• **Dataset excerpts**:
# # # #
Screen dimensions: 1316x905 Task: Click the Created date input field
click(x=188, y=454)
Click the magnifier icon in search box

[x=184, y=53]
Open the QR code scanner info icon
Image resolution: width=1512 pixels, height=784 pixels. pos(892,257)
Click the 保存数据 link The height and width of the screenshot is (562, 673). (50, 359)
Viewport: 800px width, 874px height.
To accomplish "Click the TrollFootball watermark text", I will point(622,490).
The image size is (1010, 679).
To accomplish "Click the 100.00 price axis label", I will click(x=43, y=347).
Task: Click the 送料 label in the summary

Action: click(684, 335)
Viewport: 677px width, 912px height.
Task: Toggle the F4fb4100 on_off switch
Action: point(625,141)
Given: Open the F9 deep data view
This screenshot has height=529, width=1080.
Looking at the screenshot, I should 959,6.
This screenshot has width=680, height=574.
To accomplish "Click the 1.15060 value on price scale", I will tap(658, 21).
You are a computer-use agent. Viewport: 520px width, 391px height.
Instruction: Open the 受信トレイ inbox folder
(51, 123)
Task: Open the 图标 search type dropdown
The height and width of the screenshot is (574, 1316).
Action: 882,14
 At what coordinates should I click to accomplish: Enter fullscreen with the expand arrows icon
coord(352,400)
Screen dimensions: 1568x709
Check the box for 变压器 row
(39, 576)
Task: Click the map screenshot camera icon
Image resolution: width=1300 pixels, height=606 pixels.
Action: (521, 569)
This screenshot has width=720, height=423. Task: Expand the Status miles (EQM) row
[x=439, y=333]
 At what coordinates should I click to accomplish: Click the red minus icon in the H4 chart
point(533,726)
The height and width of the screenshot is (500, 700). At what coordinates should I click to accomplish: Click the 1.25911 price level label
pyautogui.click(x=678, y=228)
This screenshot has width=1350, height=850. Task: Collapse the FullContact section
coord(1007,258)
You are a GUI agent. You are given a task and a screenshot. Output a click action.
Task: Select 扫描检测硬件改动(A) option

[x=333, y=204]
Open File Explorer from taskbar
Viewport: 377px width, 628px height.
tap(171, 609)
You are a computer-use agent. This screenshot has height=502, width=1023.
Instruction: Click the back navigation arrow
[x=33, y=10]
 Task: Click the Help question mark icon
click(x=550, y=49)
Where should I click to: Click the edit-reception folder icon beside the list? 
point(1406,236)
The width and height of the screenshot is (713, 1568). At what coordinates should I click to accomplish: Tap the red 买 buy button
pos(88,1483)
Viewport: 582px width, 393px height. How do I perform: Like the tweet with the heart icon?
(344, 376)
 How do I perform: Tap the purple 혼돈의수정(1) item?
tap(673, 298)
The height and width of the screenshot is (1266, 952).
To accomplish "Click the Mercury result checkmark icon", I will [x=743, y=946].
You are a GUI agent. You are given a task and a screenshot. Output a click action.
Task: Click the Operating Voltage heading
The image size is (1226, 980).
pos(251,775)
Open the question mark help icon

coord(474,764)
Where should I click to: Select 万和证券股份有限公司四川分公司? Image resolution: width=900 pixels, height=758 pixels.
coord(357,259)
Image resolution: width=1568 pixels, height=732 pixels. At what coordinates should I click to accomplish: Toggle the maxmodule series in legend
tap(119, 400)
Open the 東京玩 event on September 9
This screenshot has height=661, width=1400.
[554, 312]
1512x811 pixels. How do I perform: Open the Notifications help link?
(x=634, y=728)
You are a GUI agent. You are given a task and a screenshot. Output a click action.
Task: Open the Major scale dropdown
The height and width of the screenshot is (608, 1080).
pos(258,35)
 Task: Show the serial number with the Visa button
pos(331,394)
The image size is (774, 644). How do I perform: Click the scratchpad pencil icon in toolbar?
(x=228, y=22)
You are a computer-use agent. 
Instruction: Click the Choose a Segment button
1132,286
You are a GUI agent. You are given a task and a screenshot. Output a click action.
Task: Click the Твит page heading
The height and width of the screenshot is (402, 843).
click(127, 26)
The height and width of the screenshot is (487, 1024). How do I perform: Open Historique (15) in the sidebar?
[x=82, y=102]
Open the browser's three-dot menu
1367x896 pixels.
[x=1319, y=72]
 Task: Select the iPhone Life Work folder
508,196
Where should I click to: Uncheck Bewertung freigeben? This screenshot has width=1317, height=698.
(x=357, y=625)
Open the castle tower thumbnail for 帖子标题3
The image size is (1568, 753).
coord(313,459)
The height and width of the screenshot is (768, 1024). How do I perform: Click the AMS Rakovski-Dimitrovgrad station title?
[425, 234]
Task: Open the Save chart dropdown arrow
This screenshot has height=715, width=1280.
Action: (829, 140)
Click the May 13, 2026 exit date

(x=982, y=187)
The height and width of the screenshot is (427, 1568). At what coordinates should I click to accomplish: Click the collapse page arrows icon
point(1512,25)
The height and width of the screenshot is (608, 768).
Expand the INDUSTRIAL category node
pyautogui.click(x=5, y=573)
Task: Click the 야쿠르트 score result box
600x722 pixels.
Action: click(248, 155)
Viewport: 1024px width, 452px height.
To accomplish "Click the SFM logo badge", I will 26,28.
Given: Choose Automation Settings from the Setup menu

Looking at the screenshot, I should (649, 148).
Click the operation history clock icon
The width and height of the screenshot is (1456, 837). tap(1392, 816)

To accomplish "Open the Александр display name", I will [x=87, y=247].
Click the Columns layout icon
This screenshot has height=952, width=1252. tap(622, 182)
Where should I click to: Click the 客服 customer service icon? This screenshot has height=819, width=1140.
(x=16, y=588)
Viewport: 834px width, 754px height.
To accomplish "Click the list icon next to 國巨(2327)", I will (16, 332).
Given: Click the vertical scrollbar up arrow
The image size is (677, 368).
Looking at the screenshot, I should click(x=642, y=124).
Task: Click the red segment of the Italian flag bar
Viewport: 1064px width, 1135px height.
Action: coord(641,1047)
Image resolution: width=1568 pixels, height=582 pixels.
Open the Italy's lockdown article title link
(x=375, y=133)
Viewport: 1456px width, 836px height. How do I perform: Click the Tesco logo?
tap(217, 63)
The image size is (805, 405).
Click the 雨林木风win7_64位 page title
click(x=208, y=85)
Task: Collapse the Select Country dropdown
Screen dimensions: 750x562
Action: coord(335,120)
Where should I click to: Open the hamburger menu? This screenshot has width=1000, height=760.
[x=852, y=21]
# # # #
• **Exercise instructions**: Output all records verbatim.

• **Problem solution**:
Screen dimensions: 1316x905 Task: Click the Created date input field
click(x=188, y=454)
Click the magnifier icon in search box

[x=184, y=53]
Open the QR code scanner info icon
Image resolution: width=1512 pixels, height=784 pixels. pos(892,257)
Click the 保存数据 link The height and width of the screenshot is (562, 673). (50, 359)
Viewport: 800px width, 874px height.
To accomplish "Click the TrollFootball watermark text", I will point(622,490).
The image size is (1010, 679).
To accomplish "Click the 100.00 price axis label", I will click(x=43, y=347).
Task: Click the 送料 label in the summary

Action: click(684, 335)
Viewport: 677px width, 912px height.
Task: Toggle the F4fb4100 on_off switch
Action: point(625,141)
Given: Open the F9 deep data view
This screenshot has height=529, width=1080.
Looking at the screenshot, I should 959,6.
This screenshot has width=680, height=574.
To accomplish "Click the 1.15060 value on price scale", I will tap(658, 21).
You are a computer-use agent. Viewport: 520px width, 391px height.
Instruction: Open the 受信トレイ inbox folder
(51, 123)
Task: Open the 图标 search type dropdown
The height and width of the screenshot is (574, 1316).
Action: 882,14
 At what coordinates should I click to accomplish: Enter fullscreen with the expand arrows icon
coord(352,400)
Screen dimensions: 1568x709
Check the box for 变压器 row
(39, 576)
Task: Click the map screenshot camera icon
Image resolution: width=1300 pixels, height=606 pixels.
Action: (521, 569)
This screenshot has width=720, height=423. Task: Expand the Status miles (EQM) row
[x=439, y=333]
 At what coordinates should I click to accomplish: Click the red minus icon in the H4 chart
point(533,726)
The height and width of the screenshot is (500, 700). At what coordinates should I click to accomplish: Click the 1.25911 price level label
pyautogui.click(x=678, y=228)
This screenshot has width=1350, height=850. Task: Collapse the FullContact section
coord(1007,258)
You are a GUI agent. You are given a task and a screenshot. Output a click action.
Task: Select 扫描检测硬件改动(A) option

[x=333, y=204]
Open File Explorer from taskbar
Viewport: 377px width, 628px height.
tap(171, 609)
You are a computer-use agent. This screenshot has height=502, width=1023.
Instruction: Click the back navigation arrow
[x=33, y=10]
 Task: Click the Help question mark icon
click(x=550, y=49)
Where should I click to: Click the edit-reception folder icon beside the list? 
point(1406,236)
The width and height of the screenshot is (713, 1568). At what coordinates should I click to accomplish: Tap the red 买 buy button
pos(88,1483)
Viewport: 582px width, 393px height. How do I perform: Like the tweet with the heart icon?
(344, 376)
 How do I perform: Tap the purple 혼돈의수정(1) item?
tap(673, 298)
The height and width of the screenshot is (1266, 952).
To accomplish "Click the Mercury result checkmark icon", I will [x=743, y=946].
You are a GUI agent. You are given a task and a screenshot. Output a click action.
Task: Click the Operating Voltage heading
The image size is (1226, 980).
pos(251,775)
Open the question mark help icon

coord(474,764)
Where should I click to: Select 万和证券股份有限公司四川分公司? Image resolution: width=900 pixels, height=758 pixels.
coord(357,259)
Image resolution: width=1568 pixels, height=732 pixels. At what coordinates should I click to accomplish: Toggle the maxmodule series in legend
tap(119, 400)
Open the 東京玩 event on September 9
This screenshot has height=661, width=1400.
[554, 312]
1512x811 pixels. How do I perform: Open the Notifications help link?
(x=634, y=728)
You are a GUI agent. You are given a task and a screenshot. Output a click action.
Task: Open the Major scale dropdown
The height and width of the screenshot is (608, 1080).
pos(258,35)
 Task: Show the serial number with the Visa button
pos(331,394)
The image size is (774, 644). How do I perform: Click the scratchpad pencil icon in toolbar?
(x=228, y=22)
You are a computer-use agent. 
Instruction: Click the Choose a Segment button
1132,286
You are a GUI agent. You are given a task and a screenshot. Output a click action.
Task: Click the Твит page heading
The height and width of the screenshot is (402, 843).
click(127, 26)
The height and width of the screenshot is (487, 1024). How do I perform: Open Historique (15) in the sidebar?
[x=82, y=102]
Open the browser's three-dot menu
1367x896 pixels.
[x=1319, y=72]
 Task: Select the iPhone Life Work folder
508,196
Where should I click to: Uncheck Bewertung freigeben? This screenshot has width=1317, height=698.
(x=357, y=625)
Open the castle tower thumbnail for 帖子标题3
The image size is (1568, 753).
coord(313,459)
The height and width of the screenshot is (768, 1024). How do I perform: Click the AMS Rakovski-Dimitrovgrad station title?
[425, 234]
Task: Open the Save chart dropdown arrow
This screenshot has height=715, width=1280.
Action: (829, 140)
Click the May 13, 2026 exit date

(x=982, y=187)
The height and width of the screenshot is (427, 1568). At what coordinates should I click to accomplish: Click the collapse page arrows icon
point(1512,25)
The height and width of the screenshot is (608, 768).
Expand the INDUSTRIAL category node
pyautogui.click(x=5, y=573)
Task: Click the 야쿠르트 score result box
600x722 pixels.
Action: click(248, 155)
Viewport: 1024px width, 452px height.
To accomplish "Click the SFM logo badge", I will 26,28.
Given: Choose Automation Settings from the Setup menu

Looking at the screenshot, I should (649, 148).
Click the operation history clock icon
The width and height of the screenshot is (1456, 837). tap(1392, 816)

To accomplish "Open the Александр display name", I will [x=87, y=247].
Click the Columns layout icon
This screenshot has height=952, width=1252. tap(622, 182)
Where should I click to: Click the 客服 customer service icon? This screenshot has height=819, width=1140.
(x=16, y=588)
Viewport: 834px width, 754px height.
To accomplish "Click the list icon next to 國巨(2327)", I will (16, 332).
Given: Click the vertical scrollbar up arrow
The image size is (677, 368).
Looking at the screenshot, I should click(x=642, y=124).
Task: Click the red segment of the Italian flag bar
Viewport: 1064px width, 1135px height.
Action: coord(641,1047)
Image resolution: width=1568 pixels, height=582 pixels.
Open the Italy's lockdown article title link
(x=375, y=133)
Viewport: 1456px width, 836px height. How do I perform: Click the Tesco logo?
tap(217, 63)
The image size is (805, 405).
Click the 雨林木风win7_64位 page title
click(x=208, y=85)
Task: Collapse the Select Country dropdown
Screen dimensions: 750x562
Action: coord(335,120)
Where should I click to: Open the hamburger menu? This screenshot has width=1000, height=760.
[x=852, y=21]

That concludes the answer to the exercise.